For the string "lightbulb", state the number of lines in the data that contain it, and nothing else.

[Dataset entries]
========

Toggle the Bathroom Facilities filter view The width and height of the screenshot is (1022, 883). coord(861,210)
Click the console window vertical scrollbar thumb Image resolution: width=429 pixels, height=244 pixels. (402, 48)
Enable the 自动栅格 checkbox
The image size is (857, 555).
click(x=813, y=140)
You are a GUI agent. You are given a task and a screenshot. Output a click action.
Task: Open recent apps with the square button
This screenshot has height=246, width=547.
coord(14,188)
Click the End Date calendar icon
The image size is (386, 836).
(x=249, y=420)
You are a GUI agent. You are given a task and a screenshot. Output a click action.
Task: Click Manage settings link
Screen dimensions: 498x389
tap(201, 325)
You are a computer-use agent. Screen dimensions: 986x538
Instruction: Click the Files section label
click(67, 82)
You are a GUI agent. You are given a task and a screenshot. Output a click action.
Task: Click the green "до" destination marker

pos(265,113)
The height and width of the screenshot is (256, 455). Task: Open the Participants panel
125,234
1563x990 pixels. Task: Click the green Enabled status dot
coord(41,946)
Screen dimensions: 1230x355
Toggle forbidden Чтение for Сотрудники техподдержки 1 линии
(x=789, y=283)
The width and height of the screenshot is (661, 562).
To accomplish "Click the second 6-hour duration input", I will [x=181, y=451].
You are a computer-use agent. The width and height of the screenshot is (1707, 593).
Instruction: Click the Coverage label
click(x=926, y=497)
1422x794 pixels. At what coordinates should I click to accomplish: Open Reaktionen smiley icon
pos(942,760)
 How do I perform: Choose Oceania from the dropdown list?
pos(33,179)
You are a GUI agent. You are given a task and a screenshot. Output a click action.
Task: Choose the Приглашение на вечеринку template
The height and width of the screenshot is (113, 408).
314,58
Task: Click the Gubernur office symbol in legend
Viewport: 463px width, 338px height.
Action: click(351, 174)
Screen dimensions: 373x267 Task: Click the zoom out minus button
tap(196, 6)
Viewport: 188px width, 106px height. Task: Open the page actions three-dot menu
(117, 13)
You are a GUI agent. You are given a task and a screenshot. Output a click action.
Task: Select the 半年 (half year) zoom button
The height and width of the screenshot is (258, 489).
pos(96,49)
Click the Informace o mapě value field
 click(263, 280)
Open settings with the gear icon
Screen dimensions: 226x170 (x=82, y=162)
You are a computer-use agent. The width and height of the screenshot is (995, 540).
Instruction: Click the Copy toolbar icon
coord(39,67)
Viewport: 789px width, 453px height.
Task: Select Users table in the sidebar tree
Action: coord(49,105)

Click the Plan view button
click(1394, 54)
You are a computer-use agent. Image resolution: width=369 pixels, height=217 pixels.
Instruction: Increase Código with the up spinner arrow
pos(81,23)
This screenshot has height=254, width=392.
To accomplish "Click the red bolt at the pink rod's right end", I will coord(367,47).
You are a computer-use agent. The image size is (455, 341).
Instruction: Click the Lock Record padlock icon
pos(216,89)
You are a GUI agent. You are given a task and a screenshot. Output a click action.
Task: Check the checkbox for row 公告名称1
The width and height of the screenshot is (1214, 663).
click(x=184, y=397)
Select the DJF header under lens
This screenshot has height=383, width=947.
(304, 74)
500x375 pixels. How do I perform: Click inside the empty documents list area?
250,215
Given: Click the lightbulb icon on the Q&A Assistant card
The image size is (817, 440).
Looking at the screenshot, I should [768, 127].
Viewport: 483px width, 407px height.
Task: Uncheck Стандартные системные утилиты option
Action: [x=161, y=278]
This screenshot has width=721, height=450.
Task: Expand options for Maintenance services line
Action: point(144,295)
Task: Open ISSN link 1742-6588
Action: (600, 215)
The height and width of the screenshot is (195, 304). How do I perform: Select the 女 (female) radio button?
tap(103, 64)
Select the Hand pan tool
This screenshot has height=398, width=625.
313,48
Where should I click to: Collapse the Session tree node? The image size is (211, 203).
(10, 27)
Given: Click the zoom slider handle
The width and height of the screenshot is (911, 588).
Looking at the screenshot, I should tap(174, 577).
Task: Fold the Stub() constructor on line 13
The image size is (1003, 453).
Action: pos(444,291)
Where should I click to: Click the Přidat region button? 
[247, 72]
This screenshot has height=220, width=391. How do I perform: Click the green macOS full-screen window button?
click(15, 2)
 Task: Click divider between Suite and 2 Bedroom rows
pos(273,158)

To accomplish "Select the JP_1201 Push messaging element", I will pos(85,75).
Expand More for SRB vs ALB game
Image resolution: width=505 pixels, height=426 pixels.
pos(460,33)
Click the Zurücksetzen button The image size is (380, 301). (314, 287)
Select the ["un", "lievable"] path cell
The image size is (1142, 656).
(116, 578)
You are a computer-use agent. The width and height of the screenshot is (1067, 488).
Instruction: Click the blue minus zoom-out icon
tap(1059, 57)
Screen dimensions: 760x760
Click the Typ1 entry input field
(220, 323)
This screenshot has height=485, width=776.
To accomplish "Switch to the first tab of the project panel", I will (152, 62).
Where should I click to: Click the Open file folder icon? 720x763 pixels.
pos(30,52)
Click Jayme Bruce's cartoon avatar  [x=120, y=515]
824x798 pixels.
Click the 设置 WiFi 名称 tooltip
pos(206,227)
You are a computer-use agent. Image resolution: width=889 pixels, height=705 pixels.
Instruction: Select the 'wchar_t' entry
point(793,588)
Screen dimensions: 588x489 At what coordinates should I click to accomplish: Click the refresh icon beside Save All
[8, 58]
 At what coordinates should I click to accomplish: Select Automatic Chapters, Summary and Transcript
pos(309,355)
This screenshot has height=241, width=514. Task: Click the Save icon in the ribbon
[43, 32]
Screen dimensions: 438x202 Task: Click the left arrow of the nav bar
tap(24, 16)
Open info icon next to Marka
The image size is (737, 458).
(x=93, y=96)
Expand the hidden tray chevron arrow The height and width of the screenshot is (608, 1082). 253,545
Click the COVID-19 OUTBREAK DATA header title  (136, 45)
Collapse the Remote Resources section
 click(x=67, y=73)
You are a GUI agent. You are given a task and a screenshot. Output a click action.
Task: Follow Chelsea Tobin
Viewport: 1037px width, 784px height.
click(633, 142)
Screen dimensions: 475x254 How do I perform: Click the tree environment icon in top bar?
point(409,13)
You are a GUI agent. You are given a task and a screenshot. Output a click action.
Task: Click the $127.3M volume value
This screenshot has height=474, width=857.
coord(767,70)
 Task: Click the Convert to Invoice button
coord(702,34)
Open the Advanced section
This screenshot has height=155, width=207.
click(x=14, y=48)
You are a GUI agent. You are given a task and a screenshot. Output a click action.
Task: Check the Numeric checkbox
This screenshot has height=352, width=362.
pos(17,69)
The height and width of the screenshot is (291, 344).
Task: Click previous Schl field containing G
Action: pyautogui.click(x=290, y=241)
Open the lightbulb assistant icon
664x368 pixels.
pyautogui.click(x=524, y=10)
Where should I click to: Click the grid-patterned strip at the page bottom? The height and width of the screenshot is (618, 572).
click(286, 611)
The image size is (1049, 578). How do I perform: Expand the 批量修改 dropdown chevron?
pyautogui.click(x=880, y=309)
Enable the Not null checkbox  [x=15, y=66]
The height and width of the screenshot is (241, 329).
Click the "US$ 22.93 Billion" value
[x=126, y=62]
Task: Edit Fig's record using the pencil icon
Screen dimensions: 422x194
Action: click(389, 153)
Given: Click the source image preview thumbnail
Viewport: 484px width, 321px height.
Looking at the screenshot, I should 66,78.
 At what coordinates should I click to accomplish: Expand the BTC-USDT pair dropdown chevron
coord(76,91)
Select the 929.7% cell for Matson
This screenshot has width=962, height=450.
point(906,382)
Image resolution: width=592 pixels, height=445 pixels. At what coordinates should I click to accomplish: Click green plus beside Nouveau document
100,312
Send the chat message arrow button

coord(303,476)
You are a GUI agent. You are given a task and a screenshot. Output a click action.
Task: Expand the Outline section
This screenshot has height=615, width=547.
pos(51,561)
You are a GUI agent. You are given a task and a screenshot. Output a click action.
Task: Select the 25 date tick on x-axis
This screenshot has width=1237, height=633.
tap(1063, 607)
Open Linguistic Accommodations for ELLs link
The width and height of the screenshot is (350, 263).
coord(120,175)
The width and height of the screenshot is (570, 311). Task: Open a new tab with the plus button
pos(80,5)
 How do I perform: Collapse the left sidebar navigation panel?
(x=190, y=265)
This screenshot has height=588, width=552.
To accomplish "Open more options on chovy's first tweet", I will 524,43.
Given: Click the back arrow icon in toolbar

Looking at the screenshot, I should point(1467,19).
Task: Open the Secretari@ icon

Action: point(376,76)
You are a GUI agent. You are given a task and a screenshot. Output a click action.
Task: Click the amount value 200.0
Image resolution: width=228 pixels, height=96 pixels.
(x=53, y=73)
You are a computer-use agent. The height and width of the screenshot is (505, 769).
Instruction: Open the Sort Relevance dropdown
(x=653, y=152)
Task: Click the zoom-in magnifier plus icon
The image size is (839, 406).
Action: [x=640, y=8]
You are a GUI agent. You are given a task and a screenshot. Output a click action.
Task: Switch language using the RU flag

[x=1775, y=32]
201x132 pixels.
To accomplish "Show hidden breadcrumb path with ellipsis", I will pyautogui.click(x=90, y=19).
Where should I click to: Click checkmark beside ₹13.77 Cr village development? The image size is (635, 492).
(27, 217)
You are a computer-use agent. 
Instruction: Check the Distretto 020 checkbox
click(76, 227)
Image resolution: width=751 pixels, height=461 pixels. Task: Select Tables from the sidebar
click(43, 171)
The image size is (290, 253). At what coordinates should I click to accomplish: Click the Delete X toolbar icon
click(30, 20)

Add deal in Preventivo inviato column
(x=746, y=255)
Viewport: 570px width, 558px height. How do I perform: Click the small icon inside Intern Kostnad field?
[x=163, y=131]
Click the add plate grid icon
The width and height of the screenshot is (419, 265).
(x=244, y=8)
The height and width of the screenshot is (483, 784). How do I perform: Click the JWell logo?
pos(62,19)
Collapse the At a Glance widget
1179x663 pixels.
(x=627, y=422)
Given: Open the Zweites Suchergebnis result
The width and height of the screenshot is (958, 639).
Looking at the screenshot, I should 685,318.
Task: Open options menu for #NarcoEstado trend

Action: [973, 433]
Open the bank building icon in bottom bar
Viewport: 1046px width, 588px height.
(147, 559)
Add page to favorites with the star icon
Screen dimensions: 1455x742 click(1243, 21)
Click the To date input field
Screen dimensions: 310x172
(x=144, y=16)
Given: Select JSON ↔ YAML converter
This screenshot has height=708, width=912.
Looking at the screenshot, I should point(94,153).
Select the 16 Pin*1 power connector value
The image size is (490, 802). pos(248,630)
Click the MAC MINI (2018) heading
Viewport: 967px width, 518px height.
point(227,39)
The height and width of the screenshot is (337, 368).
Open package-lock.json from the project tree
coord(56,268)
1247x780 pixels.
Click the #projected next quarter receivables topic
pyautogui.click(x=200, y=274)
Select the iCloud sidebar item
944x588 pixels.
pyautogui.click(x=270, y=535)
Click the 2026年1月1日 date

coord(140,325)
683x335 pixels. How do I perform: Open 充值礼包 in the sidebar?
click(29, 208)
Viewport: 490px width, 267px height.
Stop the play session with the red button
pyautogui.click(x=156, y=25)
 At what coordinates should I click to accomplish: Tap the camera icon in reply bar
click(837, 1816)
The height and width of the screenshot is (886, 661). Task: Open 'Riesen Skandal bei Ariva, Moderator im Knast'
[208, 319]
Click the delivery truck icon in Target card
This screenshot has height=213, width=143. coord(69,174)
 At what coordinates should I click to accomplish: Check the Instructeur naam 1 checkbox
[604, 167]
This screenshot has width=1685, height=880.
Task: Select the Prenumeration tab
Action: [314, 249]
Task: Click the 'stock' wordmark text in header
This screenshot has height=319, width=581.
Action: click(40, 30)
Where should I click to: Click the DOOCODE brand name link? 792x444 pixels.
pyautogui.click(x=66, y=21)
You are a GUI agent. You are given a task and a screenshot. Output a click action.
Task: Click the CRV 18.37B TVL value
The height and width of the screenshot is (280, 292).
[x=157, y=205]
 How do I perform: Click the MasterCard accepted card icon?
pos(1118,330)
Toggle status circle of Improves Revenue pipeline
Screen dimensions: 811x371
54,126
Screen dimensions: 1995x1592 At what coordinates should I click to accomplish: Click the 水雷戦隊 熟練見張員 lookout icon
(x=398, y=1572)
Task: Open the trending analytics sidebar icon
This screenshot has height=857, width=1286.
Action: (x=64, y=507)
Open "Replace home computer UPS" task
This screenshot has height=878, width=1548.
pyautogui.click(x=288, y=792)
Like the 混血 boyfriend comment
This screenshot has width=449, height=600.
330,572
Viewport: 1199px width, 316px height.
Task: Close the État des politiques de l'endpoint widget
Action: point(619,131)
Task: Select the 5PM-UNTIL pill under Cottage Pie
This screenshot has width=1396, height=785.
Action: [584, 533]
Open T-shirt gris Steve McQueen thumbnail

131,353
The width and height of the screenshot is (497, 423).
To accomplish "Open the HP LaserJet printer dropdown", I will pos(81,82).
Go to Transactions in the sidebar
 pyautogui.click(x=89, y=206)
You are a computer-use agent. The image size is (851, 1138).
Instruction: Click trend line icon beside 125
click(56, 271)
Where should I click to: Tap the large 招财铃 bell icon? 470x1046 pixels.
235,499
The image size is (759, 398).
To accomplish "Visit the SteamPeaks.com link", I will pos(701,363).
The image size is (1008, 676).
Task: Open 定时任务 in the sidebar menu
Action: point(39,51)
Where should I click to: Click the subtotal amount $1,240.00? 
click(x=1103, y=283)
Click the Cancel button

========

[Answer below]: 2